Al dilemma che una simile politica potrebbe spingere gli iraniani tra le braccia dell'Unione Sovietica, si può rispondere che la leadership iraniana ha i suoi buoni motivi per tenere le distanze da Mosca, come i suoi timori di un'espansione sovietica e dell'ideologia comunista. Per quanto riguarda il pericolo che i moderati in Iran saranno indeboliti, i recenti avvenimenti dovrebbero aver chiarito che non ci sono moderati negli alti ranghi del governo iraniano. In effetti, vanificare lo sforzo bellico dell'Iran è il modo migliore per irrobustire le forze moderate a Teheran.
L'unico serio argomento contro la possibilità di armare l'Iran ha a che fare con il pericolo che Baghdad si rivolterà contro i paesi filoamericani nella regione, soprattutto Israele, ma anche contro il Kuwait e altri paesi deboli nella regione del Golfo. C'è motivo di preoccuparsi; da decenni, il governo iracheno è in prima linea nell'antiamericanismo e nell'antisionismo, impegnato nel terrorismo e alleato dell'Unione Sovietica. Armare l'Iraq è un rischio calcolato; nessuno può garantire che le armi americane non finiranno per essere usate contro Israele.
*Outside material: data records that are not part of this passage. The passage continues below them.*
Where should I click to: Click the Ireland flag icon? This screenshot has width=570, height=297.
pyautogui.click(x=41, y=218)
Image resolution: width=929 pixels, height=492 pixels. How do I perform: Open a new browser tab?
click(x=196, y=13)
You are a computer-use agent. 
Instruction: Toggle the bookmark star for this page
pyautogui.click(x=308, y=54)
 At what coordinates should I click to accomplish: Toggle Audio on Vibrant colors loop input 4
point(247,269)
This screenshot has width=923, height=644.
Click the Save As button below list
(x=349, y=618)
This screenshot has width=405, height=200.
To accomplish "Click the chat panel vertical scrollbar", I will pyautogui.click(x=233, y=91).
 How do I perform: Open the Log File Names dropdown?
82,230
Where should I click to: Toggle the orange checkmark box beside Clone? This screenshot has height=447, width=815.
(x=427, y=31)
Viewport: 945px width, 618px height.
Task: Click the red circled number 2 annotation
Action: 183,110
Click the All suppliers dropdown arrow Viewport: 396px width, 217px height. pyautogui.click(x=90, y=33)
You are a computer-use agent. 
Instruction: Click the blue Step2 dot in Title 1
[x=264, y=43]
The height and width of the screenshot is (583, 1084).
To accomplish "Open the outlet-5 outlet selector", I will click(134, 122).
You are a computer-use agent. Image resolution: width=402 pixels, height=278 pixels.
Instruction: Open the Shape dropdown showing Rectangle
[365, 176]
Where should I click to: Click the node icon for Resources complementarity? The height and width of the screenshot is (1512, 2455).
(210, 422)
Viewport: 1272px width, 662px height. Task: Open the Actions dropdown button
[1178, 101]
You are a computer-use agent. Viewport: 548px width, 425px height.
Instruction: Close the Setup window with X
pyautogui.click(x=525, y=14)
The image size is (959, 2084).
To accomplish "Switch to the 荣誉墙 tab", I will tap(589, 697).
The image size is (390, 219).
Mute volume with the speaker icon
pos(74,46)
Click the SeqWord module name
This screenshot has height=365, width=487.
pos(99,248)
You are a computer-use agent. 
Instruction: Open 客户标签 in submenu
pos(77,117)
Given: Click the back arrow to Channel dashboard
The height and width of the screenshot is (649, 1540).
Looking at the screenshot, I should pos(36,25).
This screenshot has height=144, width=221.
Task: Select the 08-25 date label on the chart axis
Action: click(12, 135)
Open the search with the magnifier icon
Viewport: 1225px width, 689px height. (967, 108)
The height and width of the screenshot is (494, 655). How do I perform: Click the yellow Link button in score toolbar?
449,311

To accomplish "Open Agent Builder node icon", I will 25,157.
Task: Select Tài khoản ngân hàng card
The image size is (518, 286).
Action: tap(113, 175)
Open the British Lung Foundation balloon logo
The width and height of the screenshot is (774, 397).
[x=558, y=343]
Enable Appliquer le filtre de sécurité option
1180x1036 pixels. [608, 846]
Ma date le nuove realtà create dalla rivoluzione iraniana e i sette anni di conflitto cruento fra l'Iran e l'Iraq, le probabilità che questo accada sono minime. L'Iraq è allineato con l'Egitto e l'Iran con la Siria; occorre dire di più? L'Iraq, ora è, di fatto, il paladino dello status quo regionale, ha cambiato posizione nei confronti dei suoi vicini arabi, degli Usa e anche d'Israele; i suoi leader non considerano più la questione palestinese un loro problema. È più probabile che l'Iran, lo stato rivoluzionario, usi le sue armi americane contro Israele. Già ha 1.000 soldati in Libano che formano "la brigata del Golan". Questo rovesciamento dei ruoli indica l'appropriata direzione da seguire per la politica degli Usa.
Le misure suggerite qui sono principalmente destinate a eliminare le conseguenze politiche e militari dell'inclinazione segreta americana verso l'Iran. Se codivise dall'Iraq, esse potrebbero fornire le basi per una relazione più a lungo termine. Ad esempio, gli Stati Uniti potrebbero promuovere la possibilità di ristabilire le relazioni diplomatiche dell'Iraq con l'Egitto. Delle piene relazioni con il Cairo legittimerebbero ulteriormente il trattato di pace tra l'Egitto e Israele e rafforzerebbero la sua stabilità. Allentando il suo isolamento arabo, l'Egitto si sentirebbe più fiducioso riguardo la possibilità di migliorare le relazioni con Israele.
Questo schema è solo un esempio di come gli Stati Uniti potrebbero coordinare la loro attività diplomatica nel Golfo Persico e nell'arena arabo-israeliana per far avanzare la pace in entrambi gli ambiti. Ma per farlo è necessario che Washington cambi idea e che sia anche disponibile a stabilire relazioni con l'Iraq.